[[ Record extracts, beginning ]]

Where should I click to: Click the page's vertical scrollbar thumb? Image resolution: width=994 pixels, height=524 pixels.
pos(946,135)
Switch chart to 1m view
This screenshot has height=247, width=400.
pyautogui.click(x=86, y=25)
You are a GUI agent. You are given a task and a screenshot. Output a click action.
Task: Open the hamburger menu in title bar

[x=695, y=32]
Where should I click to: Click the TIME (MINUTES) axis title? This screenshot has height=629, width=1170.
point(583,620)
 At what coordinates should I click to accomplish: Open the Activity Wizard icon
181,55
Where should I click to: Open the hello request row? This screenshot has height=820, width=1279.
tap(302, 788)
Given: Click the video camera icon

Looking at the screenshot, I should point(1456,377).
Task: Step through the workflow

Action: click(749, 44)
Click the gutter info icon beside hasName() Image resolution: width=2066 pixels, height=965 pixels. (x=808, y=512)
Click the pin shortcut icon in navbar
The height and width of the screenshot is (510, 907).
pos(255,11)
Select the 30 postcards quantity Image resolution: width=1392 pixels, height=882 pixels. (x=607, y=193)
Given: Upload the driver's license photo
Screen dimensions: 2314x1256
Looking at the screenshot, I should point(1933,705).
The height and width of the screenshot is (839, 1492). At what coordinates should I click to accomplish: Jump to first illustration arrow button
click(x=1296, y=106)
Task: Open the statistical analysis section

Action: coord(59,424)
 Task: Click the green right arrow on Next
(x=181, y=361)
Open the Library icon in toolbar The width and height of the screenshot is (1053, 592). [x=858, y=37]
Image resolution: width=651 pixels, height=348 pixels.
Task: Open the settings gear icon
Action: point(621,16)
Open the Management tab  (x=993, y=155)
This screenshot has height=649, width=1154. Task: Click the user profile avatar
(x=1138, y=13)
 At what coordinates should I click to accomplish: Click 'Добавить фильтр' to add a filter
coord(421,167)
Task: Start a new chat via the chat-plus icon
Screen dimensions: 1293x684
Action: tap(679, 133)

[[ Record extracts, end ]]

Output all of the records above exactly as they appear.

Exercise result -
Where should I click to: Click the page's vertical scrollbar thumb? Image resolution: width=994 pixels, height=524 pixels.
pos(946,135)
Switch chart to 1m view
This screenshot has height=247, width=400.
pyautogui.click(x=86, y=25)
You are a GUI agent. You are given a task and a screenshot. Output a click action.
Task: Open the hamburger menu in title bar

[x=695, y=32]
Where should I click to: Click the TIME (MINUTES) axis title? This screenshot has height=629, width=1170.
point(583,620)
 At what coordinates should I click to accomplish: Open the Activity Wizard icon
181,55
Where should I click to: Open the hello request row? This screenshot has height=820, width=1279.
tap(302, 788)
Given: Click the video camera icon

Looking at the screenshot, I should point(1456,377).
Task: Step through the workflow

Action: click(749, 44)
Click the gutter info icon beside hasName() Image resolution: width=2066 pixels, height=965 pixels. (x=808, y=512)
Click the pin shortcut icon in navbar
The height and width of the screenshot is (510, 907).
pos(255,11)
Select the 30 postcards quantity Image resolution: width=1392 pixels, height=882 pixels. (x=607, y=193)
Given: Upload the driver's license photo
Screen dimensions: 2314x1256
Looking at the screenshot, I should point(1933,705).
The height and width of the screenshot is (839, 1492). At what coordinates should I click to accomplish: Jump to first illustration arrow button
click(x=1296, y=106)
Task: Open the statistical analysis section

Action: coord(59,424)
 Task: Click the green right arrow on Next
(x=181, y=361)
Open the Library icon in toolbar The width and height of the screenshot is (1053, 592). [x=858, y=37]
Image resolution: width=651 pixels, height=348 pixels.
Task: Open the settings gear icon
Action: point(621,16)
Open the Management tab  (x=993, y=155)
This screenshot has height=649, width=1154. Task: Click the user profile avatar
(x=1138, y=13)
 At what coordinates should I click to accomplish: Click 'Добавить фильтр' to add a filter
coord(421,167)
Task: Start a new chat via the chat-plus icon
Screen dimensions: 1293x684
Action: tap(679, 133)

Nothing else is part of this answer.